Problem requirements =>
Every line of the data below is to be written out again exactly.
*** Opening Provided information ***
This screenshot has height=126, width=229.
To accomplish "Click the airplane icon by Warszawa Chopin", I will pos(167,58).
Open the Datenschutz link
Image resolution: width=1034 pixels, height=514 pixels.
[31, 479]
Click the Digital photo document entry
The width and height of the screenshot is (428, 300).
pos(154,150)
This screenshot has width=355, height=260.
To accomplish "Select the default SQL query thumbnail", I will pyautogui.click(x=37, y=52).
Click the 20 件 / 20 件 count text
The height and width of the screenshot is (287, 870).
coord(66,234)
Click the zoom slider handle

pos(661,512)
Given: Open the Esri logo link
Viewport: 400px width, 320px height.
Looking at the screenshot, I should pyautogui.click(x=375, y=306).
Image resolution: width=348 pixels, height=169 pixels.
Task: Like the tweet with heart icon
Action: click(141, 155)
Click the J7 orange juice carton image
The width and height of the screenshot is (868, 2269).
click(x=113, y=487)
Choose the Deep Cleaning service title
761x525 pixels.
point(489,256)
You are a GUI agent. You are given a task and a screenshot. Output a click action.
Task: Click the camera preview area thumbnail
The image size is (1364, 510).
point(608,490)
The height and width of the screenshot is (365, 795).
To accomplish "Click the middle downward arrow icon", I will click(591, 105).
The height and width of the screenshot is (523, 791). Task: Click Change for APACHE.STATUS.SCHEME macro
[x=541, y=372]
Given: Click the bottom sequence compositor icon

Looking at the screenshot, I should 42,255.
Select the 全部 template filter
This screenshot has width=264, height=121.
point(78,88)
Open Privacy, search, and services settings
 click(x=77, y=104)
*** Closing Provided information ***
Answer space =>
This screenshot has height=126, width=229.
To accomplish "Click the airplane icon by Warszawa Chopin", I will pos(167,58).
Open the Datenschutz link
Image resolution: width=1034 pixels, height=514 pixels.
[31, 479]
Click the Digital photo document entry
The width and height of the screenshot is (428, 300).
pos(154,150)
This screenshot has width=355, height=260.
To accomplish "Select the default SQL query thumbnail", I will pyautogui.click(x=37, y=52).
Click the 20 件 / 20 件 count text
The height and width of the screenshot is (287, 870).
coord(66,234)
Click the zoom slider handle

pos(661,512)
Given: Open the Esri logo link
Viewport: 400px width, 320px height.
Looking at the screenshot, I should pyautogui.click(x=375, y=306).
Image resolution: width=348 pixels, height=169 pixels.
Task: Like the tweet with heart icon
Action: click(141, 155)
Click the J7 orange juice carton image
The width and height of the screenshot is (868, 2269).
click(x=113, y=487)
Choose the Deep Cleaning service title
761x525 pixels.
point(489,256)
You are a GUI agent. You are given a task and a screenshot. Output a click action.
Task: Click the camera preview area thumbnail
The image size is (1364, 510).
point(608,490)
The height and width of the screenshot is (365, 795).
To accomplish "Click the middle downward arrow icon", I will click(591, 105).
The height and width of the screenshot is (523, 791). Task: Click Change for APACHE.STATUS.SCHEME macro
[x=541, y=372]
Given: Click the bottom sequence compositor icon

Looking at the screenshot, I should 42,255.
Select the 全部 template filter
This screenshot has width=264, height=121.
point(78,88)
Open Privacy, search, and services settings
 click(x=77, y=104)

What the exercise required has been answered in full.